3.1.
Waktu dan Tempat Penelitian
Penelitian ini dilakukan selama 6 bulan, mulai bulan Maret 2011 sampai dengan Agustus 2011. Berlokasi di Laboratorium Jasa Analisis Pangan, Departemen Ilmu dan Teknologi Pangan, Fakultas Teknologi Pertanian, Institut Pertanian Bogor. Kampus IPB Darmaga P.O. Box 220, Bogor 16002. Telp. (0251) 8629855 Faks. (0251) 628855.
3.2 Bahan dan Alat
Bahan-bahan yang digunakan adalah telur ayam broiler (Gallus sp.) yang diperoleh dari pasar lokal di sekitar Bogor. Pereaksi yang digunakan adalah metanol, KOH, heksan, gas N2 teknis, gas N2
HP (high purity), HCl, 2–propanol (isopropanol), standar kolesterol kemurnian 95% (Sigma Chemical Inc, USA), aqua demineralisasi, Na2SO4anhidrous, dan kertas saring.
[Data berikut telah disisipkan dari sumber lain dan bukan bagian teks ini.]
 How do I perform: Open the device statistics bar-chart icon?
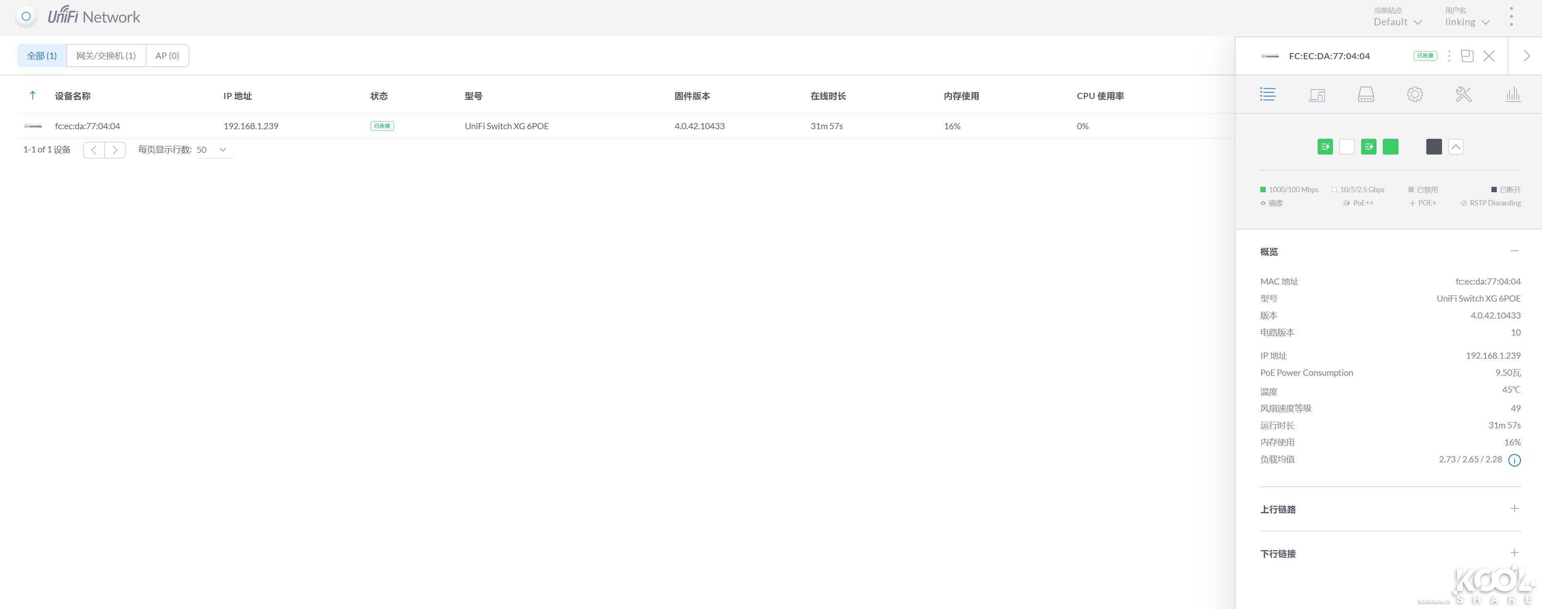(x=1513, y=95)
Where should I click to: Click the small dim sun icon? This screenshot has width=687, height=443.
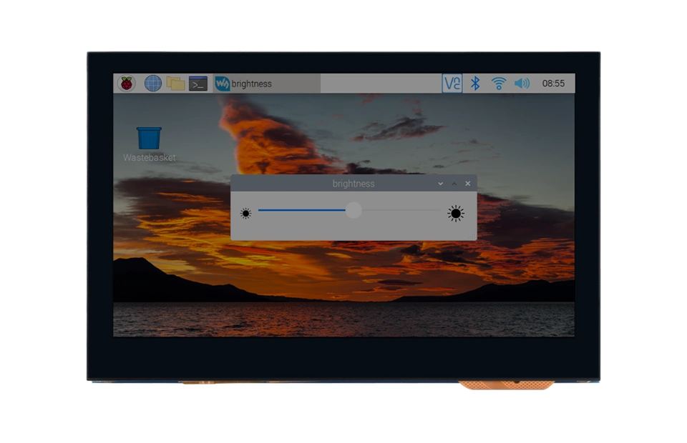[x=245, y=214]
Alat yang digunakan pada penelitian ini mencakup neraca analitik (Kern & Sohn, Jerman), vortex, waterbath, HPLC LC 6A (Shimadzu, Jepang), kolom normal phase LiChrosorb Si 60 (10µm) (25 cm x i.d. 4,6 cm) (Merck, Jerman), detektor ELSD Sedex 55 (Sedere, Prancis). Alat gelas yang digunakan seperti tabung reaksi bertutup, labu pemisah, pipet tetes, corong gelas, erlenmeyer, baker glass, sudip, pipet volumetrik, pipet mikro (Biohit Proline), pipet Mohr, syringe dan pipet tetes.
3.3. Metode Penelitian
Metode penelitian yang dilakukan meliputi uji kesesuaian sistem, spesifisitas, pengukuran linieritas metode, limit deteksi instrumen (IDL), ketepatan (akurasi), ketelitian (presisi), method detection limit (MDL), dan intra reprodusibilitas.
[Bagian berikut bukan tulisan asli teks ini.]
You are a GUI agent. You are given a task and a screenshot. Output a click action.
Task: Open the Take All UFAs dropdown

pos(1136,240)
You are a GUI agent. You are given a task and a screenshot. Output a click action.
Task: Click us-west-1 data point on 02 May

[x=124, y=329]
3.3.1. Pemilihan dan preparasi sampel
Sampel yang dipergunakan adalah telur ayam broiler (Gallus sp.). Sampel ini diperoleh pasar disekitar kota Bogor. Jumlah sampel yang dibeli adalah satu kotak (10 butir). Preparasi sampel diawali dengan pencampuran 10 butir telur dalam sebuah wadah, kemudian dikocok hingga tercampur rata. Sampel yang telah tercampur rata kemudian di masukkan kedalam 15 kantung plastik kecil dan disimpan dalam lemari pembeku dengan suhu - 18ºC.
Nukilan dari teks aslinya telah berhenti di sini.